Secondly, we made the next step and went from improving the training environment to defining what it means to apply the acquired knowledge in the day-to-day work in order to ultimately develop a certification in medicines development. We did this as a pilot in Italy and Japan. Everything that is needed to enable such a specialisation has been achieved and it is now a matter of making that an attractive and interesting process in more countries.

Matthias Gottwald

Matthias Gottwald: One of the big achievements is that we now have a relatively big group of key universities running programmes in a joint way, with both the academic and industry experts involved in the development and delivery of the courses. I think we can also be proud of the fact that the quality of these programmes has been recognised by universities in Asia and Latin America, who have decided to join the PharmaTrain family.

IMI Programme office: How did the academic community benefit from this project?

Ingrid Klingmann: Thanks to this project, the academic community found a way to sit together, share experiences, and exchange views. They also found a mechanism to assess the quality of the available courses according to a system that was agreed amongst them. Furthermore, this evaluation mechanism was developed together with the pharmaceutical companies, ensuring that the courses’ content and delivery also fulfils industry needs.

IMI Programme office: How did the industry benefit?
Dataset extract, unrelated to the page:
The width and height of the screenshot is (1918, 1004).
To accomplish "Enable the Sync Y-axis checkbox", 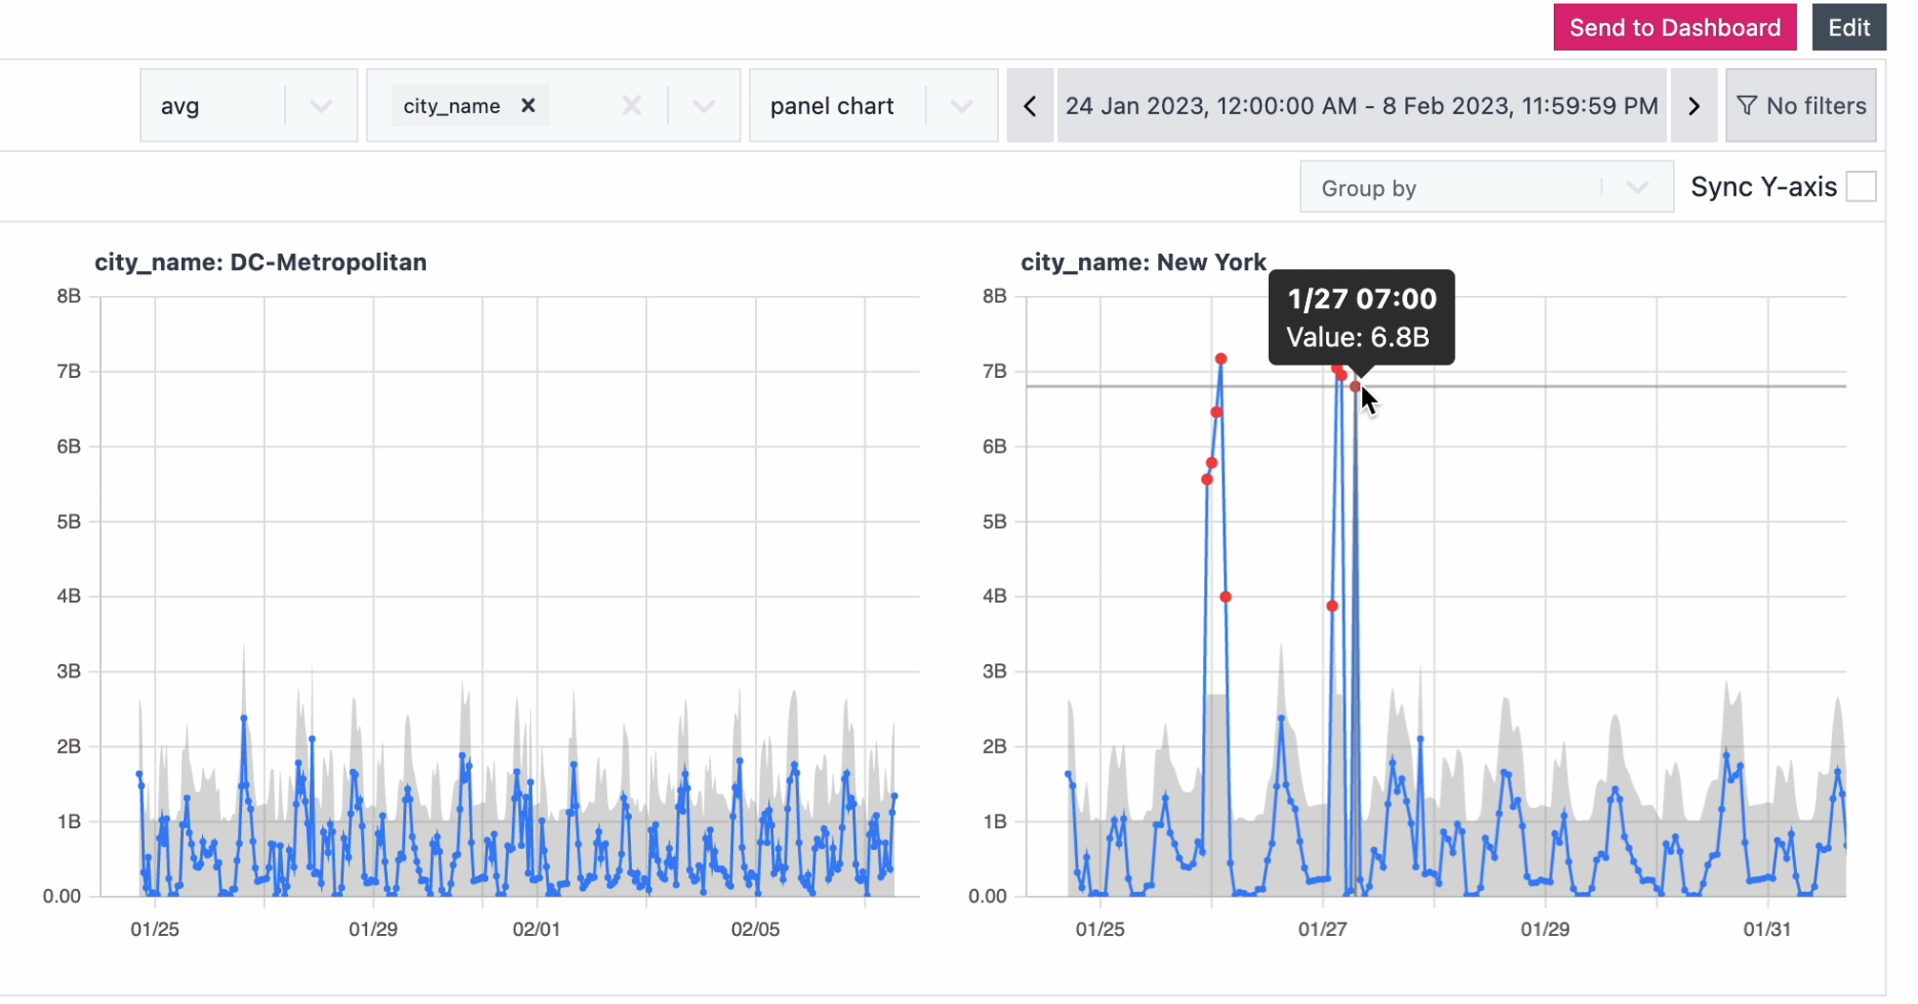I will [x=1860, y=187].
Matthias Gottwald: We got more students who have this integrated view of the needs in research and development and can be more easily integrated into companies, or if they are already working in industry, who benefit from this additional expertise. We are also benefiting from the network which was established during the project – the interaction with various universities and academic groups who are very interesting partners for a continuous dialogue.

IMI Programme office: Would it have been possible to achieve all this without the public-private collaboration brought by IMI?
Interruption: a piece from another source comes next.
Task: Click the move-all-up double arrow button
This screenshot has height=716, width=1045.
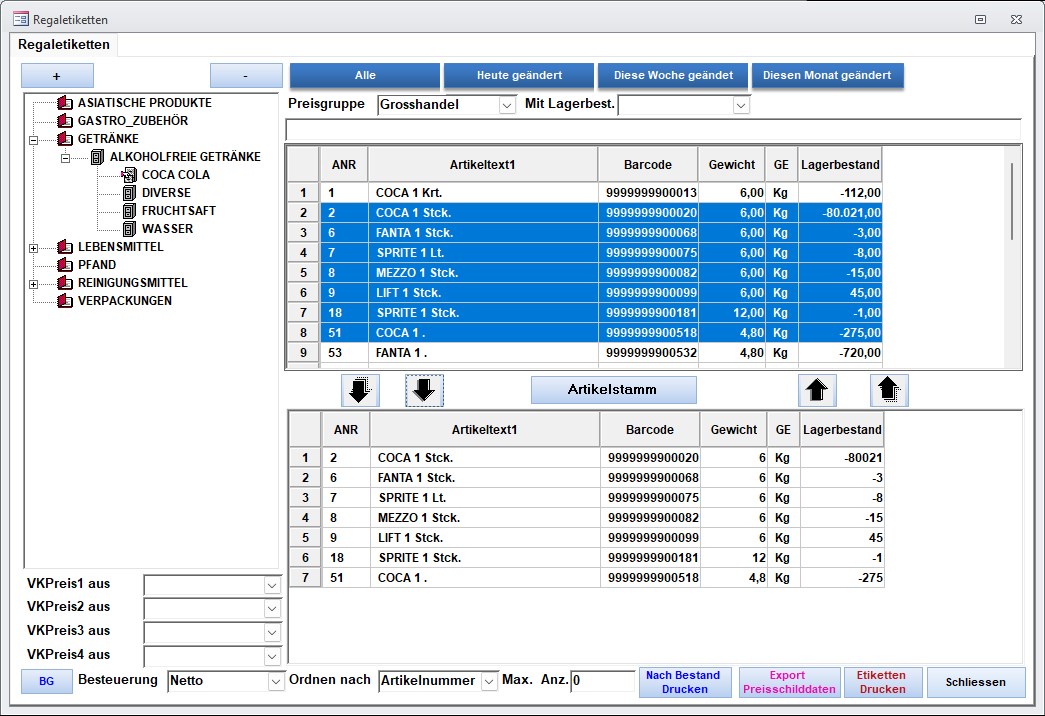Action: tap(889, 390)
Ingrid Klingmann: Definitely not. I think the subject of this IMI topic was a unique opportunity for all these course providers to come out of their ivory towers, jointly analyse the deficiencies and figure out how to do it together in the best way. It was a once-in-a-lifetime chance to make this happen.

IMI Programme office: What about the future? Are the outputs generated by the project now self-sustainable?

Ingrid Klingmann: Indeed, we have established a non-profit organisation, the PharmaTrain Federation, and we are continuing some of the work, which is now accessible on the federation website. The group of associated course providers is growing and we are continuously adding new partners. We already have partners in South Africa and Japan, and we are currently talking with universities in the United States and Russia. There is interest on a global level to join our project. From America we hear a lot that they are jealous that we have achieved this in Europe, because this doesn’t exist yet in the US.

Matthias Gottwald: I am very pleased that we have the successor organisation established and that the PharmaTrain assets are protected and can be developed further. We need to continue the dialogue between industry and academic partners on how to shape this kind of education in the best possible way.